In der Ansage für den nächsten Song nahm Gabriel Bezug auf ein ehemaliges Verständigungsproblem mit seiner Tochter – die in diesem Moment gerade mal ein paar Meter von ihm entfernt auf der Bühne stand – das ihn damals dazu bewegt hatte, das Lied zu schreiben. Come Talk To Mes Grundgerüst war ein zuvor in den Computer programmierter Rhythmustrack, und aus Sicht der Menge wirkte es so, als ob die einzige Aufgabe der Musiker darin bestand, sich zu dem aufgeladenen Rhythmus des Songs zu bewegen, hin und wieder einen Akkord oder Trommelschlag einzuwerfen und den Rest der Maschine zu überlassen, was das zuvor angekündigte „akustisch“ wohl so ziemlich ad absurdum führte. Gabriels gewohnheitsmäßigen Erinnerungsschwächen, was die Worte seiner Songs angeht, war entgegengewirkt worden, indem man rechts oben am Keyboard einen Hefter mit den Songtexten strategisch platziert hatte! Gut vorbereitet ist eben halb gewonnen.

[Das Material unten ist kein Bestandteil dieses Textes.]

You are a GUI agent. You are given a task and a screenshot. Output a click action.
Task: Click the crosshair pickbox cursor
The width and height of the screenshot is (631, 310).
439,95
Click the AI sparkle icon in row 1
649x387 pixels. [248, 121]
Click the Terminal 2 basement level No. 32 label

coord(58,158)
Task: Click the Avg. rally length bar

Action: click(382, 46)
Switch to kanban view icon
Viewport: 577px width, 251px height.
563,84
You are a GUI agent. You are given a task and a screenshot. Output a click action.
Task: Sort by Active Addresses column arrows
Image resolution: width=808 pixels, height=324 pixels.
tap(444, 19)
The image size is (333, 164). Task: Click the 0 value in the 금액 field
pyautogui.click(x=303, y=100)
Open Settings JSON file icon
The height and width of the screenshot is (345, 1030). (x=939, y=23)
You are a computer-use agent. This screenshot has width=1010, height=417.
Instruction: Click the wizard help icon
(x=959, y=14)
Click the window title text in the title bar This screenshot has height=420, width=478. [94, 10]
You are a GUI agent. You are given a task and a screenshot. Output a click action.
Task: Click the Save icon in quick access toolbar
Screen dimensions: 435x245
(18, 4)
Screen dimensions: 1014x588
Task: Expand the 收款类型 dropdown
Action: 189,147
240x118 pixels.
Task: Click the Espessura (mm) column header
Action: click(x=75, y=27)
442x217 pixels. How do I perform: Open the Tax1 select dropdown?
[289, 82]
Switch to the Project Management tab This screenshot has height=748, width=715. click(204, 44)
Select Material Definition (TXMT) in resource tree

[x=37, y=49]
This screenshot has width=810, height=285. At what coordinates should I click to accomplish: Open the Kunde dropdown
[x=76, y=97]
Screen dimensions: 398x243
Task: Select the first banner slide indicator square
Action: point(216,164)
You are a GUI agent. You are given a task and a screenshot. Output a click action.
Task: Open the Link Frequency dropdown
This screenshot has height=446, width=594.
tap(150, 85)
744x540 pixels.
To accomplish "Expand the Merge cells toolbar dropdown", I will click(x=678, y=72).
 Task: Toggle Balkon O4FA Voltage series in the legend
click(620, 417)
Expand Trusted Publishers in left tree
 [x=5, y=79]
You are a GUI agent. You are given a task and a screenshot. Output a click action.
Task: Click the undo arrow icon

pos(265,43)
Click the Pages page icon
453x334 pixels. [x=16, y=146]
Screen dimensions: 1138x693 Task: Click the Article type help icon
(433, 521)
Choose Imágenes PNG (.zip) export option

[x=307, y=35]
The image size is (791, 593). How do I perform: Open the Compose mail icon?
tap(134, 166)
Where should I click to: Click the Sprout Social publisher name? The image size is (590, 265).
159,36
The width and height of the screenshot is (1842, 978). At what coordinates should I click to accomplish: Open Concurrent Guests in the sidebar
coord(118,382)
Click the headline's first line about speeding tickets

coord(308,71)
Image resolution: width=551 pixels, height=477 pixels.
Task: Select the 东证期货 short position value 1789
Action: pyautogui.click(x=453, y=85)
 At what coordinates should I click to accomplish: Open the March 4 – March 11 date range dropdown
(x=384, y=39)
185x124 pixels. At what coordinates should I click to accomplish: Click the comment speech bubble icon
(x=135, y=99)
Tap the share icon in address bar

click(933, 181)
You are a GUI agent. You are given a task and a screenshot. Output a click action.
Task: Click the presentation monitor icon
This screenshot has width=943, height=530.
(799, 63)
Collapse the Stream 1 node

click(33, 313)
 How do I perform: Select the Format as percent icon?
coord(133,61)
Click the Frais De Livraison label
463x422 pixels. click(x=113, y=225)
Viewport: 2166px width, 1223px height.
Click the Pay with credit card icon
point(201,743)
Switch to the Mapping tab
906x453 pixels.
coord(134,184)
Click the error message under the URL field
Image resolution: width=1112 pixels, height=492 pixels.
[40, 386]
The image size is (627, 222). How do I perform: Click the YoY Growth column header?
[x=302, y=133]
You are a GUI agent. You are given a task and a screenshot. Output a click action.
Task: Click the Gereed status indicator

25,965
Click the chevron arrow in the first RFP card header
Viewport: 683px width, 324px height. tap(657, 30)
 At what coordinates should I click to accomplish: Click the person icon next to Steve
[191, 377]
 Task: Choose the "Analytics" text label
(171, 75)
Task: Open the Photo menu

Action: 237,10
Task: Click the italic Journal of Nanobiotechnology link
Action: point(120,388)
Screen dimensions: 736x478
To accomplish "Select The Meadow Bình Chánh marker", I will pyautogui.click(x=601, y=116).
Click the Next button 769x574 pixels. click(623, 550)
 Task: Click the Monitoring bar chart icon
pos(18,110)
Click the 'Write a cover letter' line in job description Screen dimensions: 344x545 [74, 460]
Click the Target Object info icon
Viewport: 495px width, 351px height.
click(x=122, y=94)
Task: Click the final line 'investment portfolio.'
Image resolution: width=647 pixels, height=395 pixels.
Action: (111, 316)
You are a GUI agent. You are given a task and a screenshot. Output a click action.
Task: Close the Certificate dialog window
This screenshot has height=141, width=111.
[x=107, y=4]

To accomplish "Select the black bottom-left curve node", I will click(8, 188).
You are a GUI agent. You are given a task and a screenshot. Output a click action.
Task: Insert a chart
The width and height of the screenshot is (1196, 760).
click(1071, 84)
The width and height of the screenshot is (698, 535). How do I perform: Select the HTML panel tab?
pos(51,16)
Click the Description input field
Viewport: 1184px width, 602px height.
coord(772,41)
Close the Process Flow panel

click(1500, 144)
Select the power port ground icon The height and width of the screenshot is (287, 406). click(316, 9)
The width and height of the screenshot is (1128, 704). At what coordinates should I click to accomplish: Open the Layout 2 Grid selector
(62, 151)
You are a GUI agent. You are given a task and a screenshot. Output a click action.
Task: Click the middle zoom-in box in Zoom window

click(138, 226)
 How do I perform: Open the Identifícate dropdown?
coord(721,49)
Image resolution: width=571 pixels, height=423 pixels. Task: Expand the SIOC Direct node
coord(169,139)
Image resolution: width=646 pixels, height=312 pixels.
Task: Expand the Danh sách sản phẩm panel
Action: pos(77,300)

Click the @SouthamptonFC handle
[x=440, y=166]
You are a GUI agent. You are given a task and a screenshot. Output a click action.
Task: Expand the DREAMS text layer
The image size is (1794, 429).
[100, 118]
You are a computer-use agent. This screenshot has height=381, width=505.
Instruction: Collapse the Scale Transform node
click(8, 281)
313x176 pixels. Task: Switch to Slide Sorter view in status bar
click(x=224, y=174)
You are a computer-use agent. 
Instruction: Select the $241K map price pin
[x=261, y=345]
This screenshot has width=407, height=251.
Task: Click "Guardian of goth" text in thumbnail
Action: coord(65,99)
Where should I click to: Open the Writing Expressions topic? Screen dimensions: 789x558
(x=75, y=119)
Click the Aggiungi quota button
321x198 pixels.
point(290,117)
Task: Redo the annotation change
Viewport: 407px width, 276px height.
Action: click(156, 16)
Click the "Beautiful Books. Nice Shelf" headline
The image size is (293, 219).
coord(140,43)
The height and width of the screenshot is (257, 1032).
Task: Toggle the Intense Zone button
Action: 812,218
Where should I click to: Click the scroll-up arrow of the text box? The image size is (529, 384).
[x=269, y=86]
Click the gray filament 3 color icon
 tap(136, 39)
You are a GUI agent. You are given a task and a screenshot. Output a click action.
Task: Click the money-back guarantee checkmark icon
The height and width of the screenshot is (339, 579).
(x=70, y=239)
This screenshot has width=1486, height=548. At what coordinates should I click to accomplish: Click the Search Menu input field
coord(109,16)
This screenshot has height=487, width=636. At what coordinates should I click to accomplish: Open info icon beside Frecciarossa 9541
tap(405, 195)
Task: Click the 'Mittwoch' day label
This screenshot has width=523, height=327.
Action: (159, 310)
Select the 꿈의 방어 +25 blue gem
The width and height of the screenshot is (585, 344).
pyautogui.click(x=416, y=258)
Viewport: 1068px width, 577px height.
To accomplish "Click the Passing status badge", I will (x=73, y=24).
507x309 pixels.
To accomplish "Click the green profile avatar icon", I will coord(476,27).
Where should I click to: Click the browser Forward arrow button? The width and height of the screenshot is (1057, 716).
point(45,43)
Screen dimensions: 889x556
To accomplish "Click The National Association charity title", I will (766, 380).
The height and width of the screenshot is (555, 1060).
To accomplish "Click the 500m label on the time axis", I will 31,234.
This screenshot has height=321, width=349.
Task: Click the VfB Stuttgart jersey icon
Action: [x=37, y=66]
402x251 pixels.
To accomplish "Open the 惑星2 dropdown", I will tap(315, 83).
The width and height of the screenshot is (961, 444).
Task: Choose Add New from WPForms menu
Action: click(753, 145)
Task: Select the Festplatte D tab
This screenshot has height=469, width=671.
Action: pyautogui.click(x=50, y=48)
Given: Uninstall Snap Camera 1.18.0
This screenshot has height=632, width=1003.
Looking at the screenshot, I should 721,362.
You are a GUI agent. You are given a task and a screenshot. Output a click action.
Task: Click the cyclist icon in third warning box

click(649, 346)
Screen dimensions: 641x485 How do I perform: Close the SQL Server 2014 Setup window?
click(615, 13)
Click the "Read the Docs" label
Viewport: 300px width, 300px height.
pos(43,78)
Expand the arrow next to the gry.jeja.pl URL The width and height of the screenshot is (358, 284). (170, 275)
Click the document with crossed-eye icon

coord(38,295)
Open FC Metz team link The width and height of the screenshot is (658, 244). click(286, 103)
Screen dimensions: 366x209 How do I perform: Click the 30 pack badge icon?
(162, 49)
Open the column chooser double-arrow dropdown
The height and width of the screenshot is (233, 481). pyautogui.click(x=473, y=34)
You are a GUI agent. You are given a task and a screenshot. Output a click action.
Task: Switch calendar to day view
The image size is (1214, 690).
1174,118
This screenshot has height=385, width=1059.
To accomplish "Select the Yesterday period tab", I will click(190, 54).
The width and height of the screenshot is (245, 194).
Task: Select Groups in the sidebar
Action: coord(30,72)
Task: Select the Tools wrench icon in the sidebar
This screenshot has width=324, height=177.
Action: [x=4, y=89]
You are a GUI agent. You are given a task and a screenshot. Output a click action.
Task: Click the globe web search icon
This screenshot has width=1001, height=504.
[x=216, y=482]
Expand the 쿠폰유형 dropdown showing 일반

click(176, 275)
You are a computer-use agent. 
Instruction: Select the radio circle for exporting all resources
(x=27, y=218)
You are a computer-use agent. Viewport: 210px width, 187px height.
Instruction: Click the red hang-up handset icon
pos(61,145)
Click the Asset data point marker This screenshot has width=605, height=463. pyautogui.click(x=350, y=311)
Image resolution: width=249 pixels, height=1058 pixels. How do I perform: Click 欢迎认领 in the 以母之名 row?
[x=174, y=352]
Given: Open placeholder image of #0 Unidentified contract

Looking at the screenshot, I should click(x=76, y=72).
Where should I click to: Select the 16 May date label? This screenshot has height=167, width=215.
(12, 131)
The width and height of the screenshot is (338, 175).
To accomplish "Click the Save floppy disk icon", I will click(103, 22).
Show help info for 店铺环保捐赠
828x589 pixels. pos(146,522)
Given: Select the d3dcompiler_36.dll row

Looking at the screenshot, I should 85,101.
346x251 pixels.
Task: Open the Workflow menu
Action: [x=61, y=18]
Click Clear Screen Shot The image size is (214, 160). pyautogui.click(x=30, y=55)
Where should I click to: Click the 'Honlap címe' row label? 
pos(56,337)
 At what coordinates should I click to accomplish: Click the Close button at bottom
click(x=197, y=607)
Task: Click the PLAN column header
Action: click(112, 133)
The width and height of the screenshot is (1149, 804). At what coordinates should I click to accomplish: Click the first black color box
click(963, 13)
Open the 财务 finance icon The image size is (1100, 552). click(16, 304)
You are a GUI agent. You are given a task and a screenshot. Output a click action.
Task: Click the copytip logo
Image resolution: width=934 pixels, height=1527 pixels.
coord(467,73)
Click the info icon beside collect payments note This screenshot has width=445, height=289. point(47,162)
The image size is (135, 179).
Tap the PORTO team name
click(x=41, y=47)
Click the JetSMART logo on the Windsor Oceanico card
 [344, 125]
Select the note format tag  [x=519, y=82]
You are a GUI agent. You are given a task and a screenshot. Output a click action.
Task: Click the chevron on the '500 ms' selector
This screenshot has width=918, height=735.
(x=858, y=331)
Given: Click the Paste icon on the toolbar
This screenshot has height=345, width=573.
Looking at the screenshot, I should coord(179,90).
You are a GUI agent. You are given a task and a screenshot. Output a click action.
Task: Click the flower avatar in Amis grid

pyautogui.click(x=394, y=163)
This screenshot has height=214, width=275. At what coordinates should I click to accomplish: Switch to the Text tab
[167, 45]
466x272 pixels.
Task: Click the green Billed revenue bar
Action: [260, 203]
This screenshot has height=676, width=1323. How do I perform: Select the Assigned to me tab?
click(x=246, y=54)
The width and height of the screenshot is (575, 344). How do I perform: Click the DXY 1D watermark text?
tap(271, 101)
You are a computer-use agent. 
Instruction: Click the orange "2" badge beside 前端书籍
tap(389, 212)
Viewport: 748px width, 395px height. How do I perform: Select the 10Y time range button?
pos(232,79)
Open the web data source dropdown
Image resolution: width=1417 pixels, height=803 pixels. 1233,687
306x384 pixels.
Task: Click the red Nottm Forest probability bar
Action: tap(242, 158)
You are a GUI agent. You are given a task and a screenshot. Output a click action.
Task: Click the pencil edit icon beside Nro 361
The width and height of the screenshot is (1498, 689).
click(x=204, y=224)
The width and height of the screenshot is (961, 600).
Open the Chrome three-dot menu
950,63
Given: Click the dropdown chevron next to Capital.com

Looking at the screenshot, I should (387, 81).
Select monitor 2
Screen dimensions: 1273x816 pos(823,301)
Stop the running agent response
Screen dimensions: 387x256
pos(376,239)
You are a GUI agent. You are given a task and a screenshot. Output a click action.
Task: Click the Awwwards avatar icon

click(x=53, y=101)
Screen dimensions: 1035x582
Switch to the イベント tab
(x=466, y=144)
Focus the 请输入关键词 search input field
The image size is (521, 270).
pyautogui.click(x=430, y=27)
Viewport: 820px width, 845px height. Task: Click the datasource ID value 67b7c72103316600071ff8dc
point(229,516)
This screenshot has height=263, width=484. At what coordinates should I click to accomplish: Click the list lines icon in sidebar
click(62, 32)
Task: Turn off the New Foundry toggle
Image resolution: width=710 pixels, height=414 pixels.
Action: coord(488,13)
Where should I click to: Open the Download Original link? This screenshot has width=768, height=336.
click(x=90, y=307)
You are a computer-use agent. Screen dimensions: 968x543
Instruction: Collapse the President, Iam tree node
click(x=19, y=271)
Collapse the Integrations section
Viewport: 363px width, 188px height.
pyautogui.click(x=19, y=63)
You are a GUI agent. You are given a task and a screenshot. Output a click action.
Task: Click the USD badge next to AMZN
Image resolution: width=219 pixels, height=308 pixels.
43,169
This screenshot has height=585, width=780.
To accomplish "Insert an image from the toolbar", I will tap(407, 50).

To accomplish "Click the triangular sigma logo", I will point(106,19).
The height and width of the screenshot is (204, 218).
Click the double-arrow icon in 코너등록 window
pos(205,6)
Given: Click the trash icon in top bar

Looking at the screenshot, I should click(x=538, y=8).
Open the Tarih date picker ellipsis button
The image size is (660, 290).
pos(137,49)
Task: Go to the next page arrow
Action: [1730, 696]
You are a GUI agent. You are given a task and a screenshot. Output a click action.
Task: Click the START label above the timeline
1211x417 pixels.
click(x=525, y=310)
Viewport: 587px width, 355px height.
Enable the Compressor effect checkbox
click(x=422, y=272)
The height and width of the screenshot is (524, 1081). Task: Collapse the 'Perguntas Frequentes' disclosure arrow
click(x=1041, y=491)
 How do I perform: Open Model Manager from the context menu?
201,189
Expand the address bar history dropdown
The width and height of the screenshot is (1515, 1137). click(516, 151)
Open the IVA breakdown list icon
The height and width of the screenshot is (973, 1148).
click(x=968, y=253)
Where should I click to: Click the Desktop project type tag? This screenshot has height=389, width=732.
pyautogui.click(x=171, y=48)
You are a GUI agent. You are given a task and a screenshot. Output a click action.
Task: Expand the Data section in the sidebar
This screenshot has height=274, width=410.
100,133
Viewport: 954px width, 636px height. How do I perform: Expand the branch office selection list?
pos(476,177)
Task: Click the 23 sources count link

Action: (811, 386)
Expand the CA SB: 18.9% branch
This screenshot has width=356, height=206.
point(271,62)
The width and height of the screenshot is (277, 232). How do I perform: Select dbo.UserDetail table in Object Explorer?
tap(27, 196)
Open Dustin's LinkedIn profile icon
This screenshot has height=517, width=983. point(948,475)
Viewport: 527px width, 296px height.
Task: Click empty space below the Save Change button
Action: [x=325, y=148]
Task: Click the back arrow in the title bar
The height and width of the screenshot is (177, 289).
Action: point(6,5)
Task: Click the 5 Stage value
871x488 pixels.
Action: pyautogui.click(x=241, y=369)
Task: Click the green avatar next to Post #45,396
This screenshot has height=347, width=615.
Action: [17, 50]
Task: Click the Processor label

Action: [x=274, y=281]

Mercy Street, der zweite von drei Songs aus dem So-Album und wohl der Höhepunkt des gesamten Konzerts, brachte als nächstes seine ganz eigentümliche Atmosphäre in die Show ein. Während McNally einige sehr flinke, geschickte Flötenpassagen beisteuerte, produzierte Gabriel, immer noch wie festgeschweißt an seinem Klavier und seinem Textehefter, einen ergreifenden Moment von fast unglaublichem stimmlichen Können, als er die Zeile „Looking for mercy“ über und über in die Länge zog.
Es war eine Überraschung für mich, als anschließend Solsbury Hill einsetzte, denn ich hätte gedacht, dass man sich bei der Auswahl der Konzertstücke gegen Solsbury Hill entscheiden würde, weil es mit seinem mitreißenden schnellen Tempo für eine gute akustische Darbietung wenig geeignet scheint. Jedoch erwiesen sich meine Bedenken als unbegründet, und es gab erneut Feierlaune und Partystimmung, als es Gabriel ein weiteres Mal schaffte, eine triumphale Performance zuwege zu bringen. Dabei enttäuschte er auch nicht diejenigen, die nach seinen gewohnten Gedächtnisaussetzern Ausschau hielten: die Zeile „When liberty she pirouette“ transformierte er in etwas, aus dem wohl nur Chris Welch oder ein japanischer Songtextschreiber irgendeinen Sinn hätten ziehen können. Das Publikum sah entzückt, wie Gabriel selber über diese Demonstration der eigenen menschlichen Fehlbarkeit lachen musste und bestritt gemeinsam mit ihm das schwungvolle, mitreißende Finale, indem es ihm den lautesten Jubel des gesamten Konzertes entgegenschallen ließ.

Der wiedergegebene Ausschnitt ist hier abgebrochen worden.